Rejoindre Paris, la ville où mon père avait trouvé refuge
En 2017, j’ai quitté la Mauritanie avec un seul espoir : reconstruire ma vie, libre, en France, là où mon père a vécu à partir des années 1970 jusqu’à sa mort, en 2012. Comme je n’avais pas de quoi payer le voyage, je me suis arrêté au Maroc. J’y suis resté quatre ans. Je me suis occupé des chameaux et des dromadaires dans le désert, le Sahara occidental.
Quand j’ai enfin pu réunir assez d’argent, j’ai fait la traversée jusqu’en Espagne, dans une embarcation relativement sûre, loin des petits canots surchargés. J’ai ensuite pris un car pour la France et je suis arrivé sans encombre à Banyuls-sur-Mer [Pyrénées-Orientales], le 20 décembre 2020. Mon premier réflexe a été d’aller à la Croix-Rouge, où les bénévoles m’ont offert une assiette de pâtes. Je ne me souviens même plus quel goût elles avaient. Ils m’ont proposé de rester dormir, mais je n’avais qu’une idée en tête : rejoindre Paris, la ville où mon père avait trouvé refuge.
Je suis monté dans un FlixBus. Sur la route, je ne regardais pas vraiment le paysage, je lisais un livre en français, que j’avais trouvé par hasard en Espagne. J’avais pris soin d’en protéger la couverture avec une page de magazine, une publicité Innjoo pour un “ordinateur portable à 179 euros”. Le livre s’appelle Les jeunes s’interrogent, réponses pratiques, volume 1. Il a d’abord été publié aux Etats-Unis, en 1989. Ce jour-là, c’est le chapitre 14 qui m’a marqué : “Pourquoi ne pas en finir ?” Le sujet peut sembler sombre, presque désespéré, pourtant moi j’étais heureux. Heureux de rouler en France, vers un nouveau départ. Ces pages-là ont résonné en moi. Elles posaient une question simple et forte : pourquoi certains parviennent-ils à surmonter les épreuves, quand d’autres n’y arrivent pas ? D’après les spécialistes, quand une personne ne veut plus lutter, c’est souvent parce qu’elle se sent complètement seule et sans espoir. Ce n’est pas qu’elle veut mourir. Elle veut juste que la souffrance cesse. Le livre cite beaucoup la Bible. Moi, je suis musulman, mais ça ne me dérange pas. Ce qu’il disait, je pouvais l’entendre. Ça me parlait.

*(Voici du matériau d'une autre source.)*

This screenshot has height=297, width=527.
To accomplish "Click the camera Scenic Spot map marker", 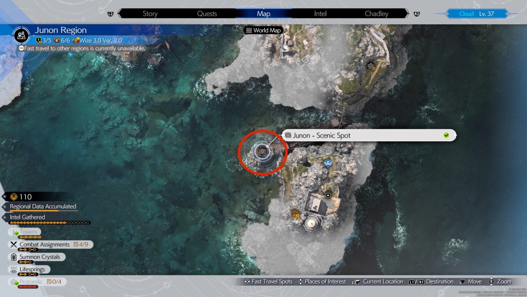I will [262, 152].
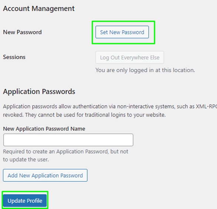Click Add New Application Password button
Viewport: 217px width, 209px height.
point(45,175)
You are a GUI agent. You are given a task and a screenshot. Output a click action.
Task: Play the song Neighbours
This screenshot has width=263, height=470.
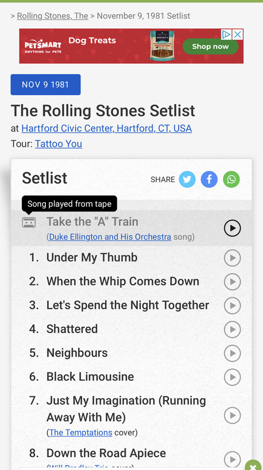tap(232, 353)
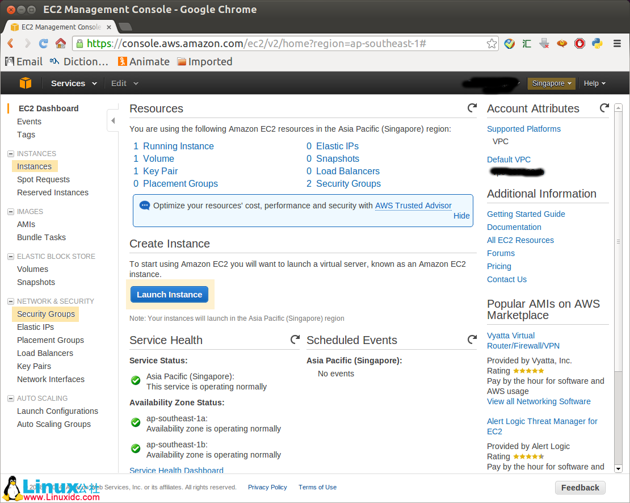Open the Help dropdown menu

pyautogui.click(x=594, y=83)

Je suis arrivé à Bercy, le 22 décembre 2020. Il y avait du monde partout, du mouvement, mais rien qui puisse vraiment m’impressionner. J’avais déjà beaucoup voyagé et, finalement, la gare de Bercy ressemblait à celle de Casablanca. Je n’avais pas peur. En attendant qu’un ami vienne me chercher, j’ai fait comme si j’étais un Français parmi d’autres. Je suis allé prendre une boisson à la machine et acheter à manger.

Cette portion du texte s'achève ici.